4. Diagnostics & Operational Fallbacks

Production deployments require immediate triage paths for storage exceptions and connection exhaustion.

Symptom: org.janusgraph.core.JanusGraphException: Could not execute query due to StorageException Diagnosis: Run cqlsh -e "SELECT * FROM system.local;" on each Cassandra node. Check system_traces for WriteTimeoutException or UnavailableException. Resolution:

  1. Verify network partition: nodetool status must show UN for all nodes.
  2. Check Cassandra commitlog disk space: df -h /var/lib/cassandra/commitlog. Clear if >85% utilized.
  3. Temporarily lower consistency: storage.cql.write-consistency-level=LOCAL_QUORUM until cluster stabilizes.

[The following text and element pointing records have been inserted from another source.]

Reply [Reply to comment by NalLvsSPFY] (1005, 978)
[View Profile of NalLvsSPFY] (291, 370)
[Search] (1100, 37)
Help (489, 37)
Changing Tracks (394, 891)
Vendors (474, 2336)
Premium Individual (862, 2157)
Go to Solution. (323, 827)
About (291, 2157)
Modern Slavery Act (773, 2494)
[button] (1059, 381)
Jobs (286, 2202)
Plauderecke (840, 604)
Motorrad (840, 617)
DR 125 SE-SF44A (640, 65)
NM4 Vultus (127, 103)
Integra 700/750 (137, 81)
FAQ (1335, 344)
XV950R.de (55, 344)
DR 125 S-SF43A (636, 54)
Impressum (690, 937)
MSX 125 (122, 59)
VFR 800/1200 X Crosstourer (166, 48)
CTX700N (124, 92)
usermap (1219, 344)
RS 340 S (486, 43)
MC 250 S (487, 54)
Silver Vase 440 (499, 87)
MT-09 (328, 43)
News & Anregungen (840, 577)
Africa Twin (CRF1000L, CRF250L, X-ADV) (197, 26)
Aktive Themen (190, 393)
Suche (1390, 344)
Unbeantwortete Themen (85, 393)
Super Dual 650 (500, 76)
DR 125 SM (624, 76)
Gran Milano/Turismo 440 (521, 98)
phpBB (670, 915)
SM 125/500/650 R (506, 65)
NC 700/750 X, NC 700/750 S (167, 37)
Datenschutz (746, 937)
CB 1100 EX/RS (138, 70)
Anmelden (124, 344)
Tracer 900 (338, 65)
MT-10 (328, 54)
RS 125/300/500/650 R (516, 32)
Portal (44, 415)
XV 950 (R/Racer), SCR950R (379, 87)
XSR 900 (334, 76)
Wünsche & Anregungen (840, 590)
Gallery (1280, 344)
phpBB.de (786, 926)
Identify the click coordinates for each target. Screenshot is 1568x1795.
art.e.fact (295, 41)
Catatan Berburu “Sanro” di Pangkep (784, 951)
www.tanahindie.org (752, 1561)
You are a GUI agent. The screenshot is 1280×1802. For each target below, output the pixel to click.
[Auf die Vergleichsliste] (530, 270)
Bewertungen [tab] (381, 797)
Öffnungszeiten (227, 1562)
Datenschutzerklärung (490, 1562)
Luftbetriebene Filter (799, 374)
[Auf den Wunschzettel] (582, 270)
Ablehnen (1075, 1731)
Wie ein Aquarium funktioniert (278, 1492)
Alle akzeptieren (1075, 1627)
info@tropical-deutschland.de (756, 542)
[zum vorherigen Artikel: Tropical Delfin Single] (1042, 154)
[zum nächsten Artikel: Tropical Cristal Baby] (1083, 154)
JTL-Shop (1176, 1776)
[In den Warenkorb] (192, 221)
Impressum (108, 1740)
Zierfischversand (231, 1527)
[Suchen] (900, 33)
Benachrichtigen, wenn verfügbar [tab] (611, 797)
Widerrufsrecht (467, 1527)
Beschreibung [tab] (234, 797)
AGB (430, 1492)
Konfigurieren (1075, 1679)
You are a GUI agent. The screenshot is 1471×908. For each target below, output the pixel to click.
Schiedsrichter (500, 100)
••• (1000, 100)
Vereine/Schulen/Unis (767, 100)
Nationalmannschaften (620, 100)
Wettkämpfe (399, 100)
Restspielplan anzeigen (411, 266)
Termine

Symptom: ConnectionPoolExhaustedException or NoHostAvailableException Diagnosis: Inspect JanusGraph logs for PoolState metrics. Cross-reference with Cassandra nodetool tpstats for MutationStage queue depth. Resolution:

  1. Increase storage.cql.max-connections-per-host incrementally by +8.
  2. Enable driver-level retry policies: storage.cql.retry-attempts=3.
  3. If queues remain backed up, throttle ingestion rate at the Python pipeline level using exponential backoff.

Explicit Fallback for Index Parity Loss: When Cassandra and JanusGraph indexes diverge beyond repair:

  1. Disable mixed index queries: graph.getConfiguration().setProperty("index.search.backend", "none").
  2. Export graph to GraphSON: graph.io(IoCore.graphson()).writer().create().writeGraph("backup.graphson").
  3. Truncate JanusGraph tables: TRUNCATE janusgraph_graph.edgestore; TRUNCATE janusgraph_graph.graphindex;.
  4. Re-import and rebuild indexes via OLAP Spark jobs or sequential REINDEX commands.